Pesan Anies ke Buzzer: Jangan Permalukan Diri Sendiri

  • Whatsapp
Anies dan Buzzer
Gubernur DKI Jakarta Anies Baswedan dalam Kupas Tuntas Persoalan Kritik Terhadap Pemerintah | Spesial HUT ke-13 tvOne/Ilustrasi: YT TvOne

BARISAN.CO – Gubernur DKI Jakarta Anies Baswedan senantiasa selalu menjadi sasaran kritik. Baik ketika mendapatkan penghargaan, apalagi ketika terjadi yang tidak baik tentu kritik semakin menghujani. Kritik ini biasanya paling ramai di media sosial yang biasa dikenal dengan Buzzer.

Namun bagi Anies Baswedan yang saat ini duduk di pemerintahan, kritik itu hal wajar. Bagi Anies jika berada di wilayah publik, maka kuping tidak boleh tipis.

Bacaan Lainnya

“Kita dengarkan saja.
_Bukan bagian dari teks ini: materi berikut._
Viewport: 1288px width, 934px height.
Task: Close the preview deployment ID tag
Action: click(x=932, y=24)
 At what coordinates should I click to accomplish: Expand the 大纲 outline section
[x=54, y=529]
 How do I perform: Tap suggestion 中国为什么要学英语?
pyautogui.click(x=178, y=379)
Bila ungkapan disampaikan dengan akademik akan baik-baik saja. Bila ungkapan kritik dilakukan secara kasar itu ekspresi kemampuan dia dalam mengungkapkan, ucap Anies dikutip dari kanal Youtube TV One, Selasa (16/02/2021)

Anies mengatakan, bagi saya yang sedang bekerja, ini semua adalah ungkapan pendapat rakyat. Baik yang mendukung, baik yang tidak mendukung, baik yang mencaci, baik yang kata-katanya kasar.
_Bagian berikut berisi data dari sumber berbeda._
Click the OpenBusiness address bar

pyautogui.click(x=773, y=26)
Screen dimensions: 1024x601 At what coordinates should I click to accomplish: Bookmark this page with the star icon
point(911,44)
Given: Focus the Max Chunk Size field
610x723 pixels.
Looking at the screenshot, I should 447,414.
“Makin kasar kata-katanya, makin mempermalukan dirinya sendiri,” sambungnya.

Jika mendapatkan kritik, Anies menghadapinya dengan tetap rileks. Anggap itu bagian dari ungkapan pandangan.

“Makin keras kritiknya, ini akan dibaca oleh anaknya, cucunya di kemudian hari. Dan ketika hari ini saya menjawab, jawaban saya juga jawaban yang direkam. Ini beda dengan dulu, ketika catatan itu tidak ada, hari ini apa yang kita katakan, apa yang kita terekam hampir permanen,” terang Anies.

Mantan Mentri Pendidikan itu berpesan, bagi buzzer yang berungkap, jangan sampai dikemudian hari harus mendelete yang ditulis. Ketika seseorang mendelete yang ditulis maka itu sebenarnya dia sedangkan mengatakan saya malu pada diri saya sendiri.

Anies menyampakan bahwa kritik yang ditujukan kepadanya adalah hal wajar, itu adalah proses demokrasi. Kritik bukan barang baru dari dulu sudah ada, namun sekarang dengan era digital, kritik menjadi makin masif.

“Dari dulu sebetulnya sudah ada kritik, tapi bedanya dulu obrolan warung kopi tak terdengar. Sekarang ngobrol nge-tweet, ngobrol di mana nulis nge-tweet. Dulu telinga cuma dua sekarang seribu dua ribu,” jelasnya.

Anies berpesan kepada pengkritik, teruslah bersuara namun jangan baper dengan menempatkan sebagai masalah pribadi.

Misalnya mengkritik untuk permasalahan di Jakarta, silakan saja pasti ada plus minusnya pengelolaan Jakarta. Namun Anies berdalih masalah di Jakarta ini bukan baru 3 tahun belakangan ini, namun sudah menahun berlalu-lalu.